We are devastated; we had been showing pictures of the house to our families for months, imagining how we would decorate, etc. And now we’re in a scramble to find a place we like (long-distance) that’s available in 25 days. ivylass, it’s Vero Beach, but we’ve spent many months there before so we know the town; finding areas we like isn’t really an issue since we already know them.

So, long story short, the current tenant “feels bad” and is offering a settlement of sorts. He’s mailing us a check for our troubles and we’re backing off the situation. We’re looking at the bright side and staying grateful for the unexpected money, and hopeful we can find a place we love just as much as that one.
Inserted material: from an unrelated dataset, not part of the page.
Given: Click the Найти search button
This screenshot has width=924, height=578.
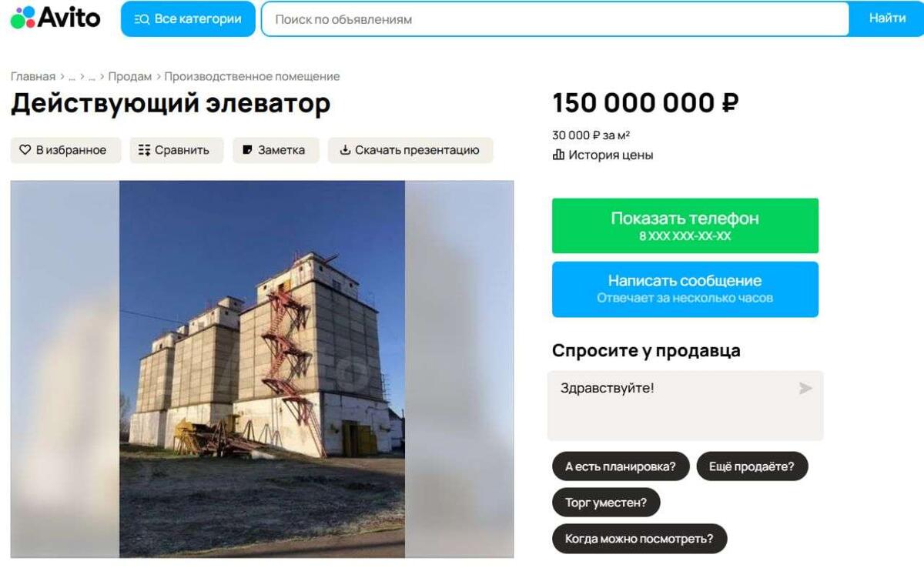Looking at the screenshot, I should pos(887,18).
I’m not sure that this is necessarily true. Getting evicted isn’t a “get out of paying your rent free” card. If they try to fight the eviction, but they aren’t currently paying their rent, I don’t think the judge is going to smile on them. And even if they win the right to continue on their current lease, they’d still owe rent for the months they’ve been withholding. If they’re regularly late paying their rent, Landlord should be able to evict them without much trouble. He should have done it months ago.

Also, it’s nice that Old Tenant wants to offer you money for your troubles, but that doesn’t mean that Landlord, who is the real source of the headache here for not doing things properly, shouldn’t also be offering you a settlement for breaking your lease. He should return your money and cover your expenses (if you have any, like for storage or hotel rooms) while you find a new place. The cost of doing business for Landlord includes the cost of screwing up because he hasn’t managed his business properly.

I think there’s good advice on this thread. Whatever you could in principle do in a legal fight, really the only thing you want to achieve is to get out of this situation cleanly and move on.

I think you really don’t want to get sucked into dealing with the current tenant directly in any way. It has nothing to do with you that the landlord is choosing to try to evict, and frankly I think it’s inappropriate that they called you. Your contract is with the landlord, not the current tenant, and it’s entire his responsibility to resolve matters with you, separately from what he might choose to do with the current tenants. Don’t get dragged into some even more complicated situation where the landlord is trying to solve both his problems by having you negotiate with the current tenant.

You must insist on get an immediate agreement from the landlord, in writing, that your lease is void, along with a refund of your deposit. If that isn’t happening immediately then I’d tell the landlord that you’re calling an attorney. If he’s still not forthcoming I think you must actually call an attorney, since you need to find another place and sign another lease.

I think Riemann is right OP. You seem like a nice person, or at least not an eccesively cutthroat person judging by your behavior in this situation. Most of the time I would think that’s the right way to be and the right approach; but in my experience these particular situations seem to bring out the sliminess even in otherwise good people (even more than other situations involving money in my experience). It’s not to your advantage to take anything other than a calculated and unemotional but professional approach to the situation if your are serious about being made whole again.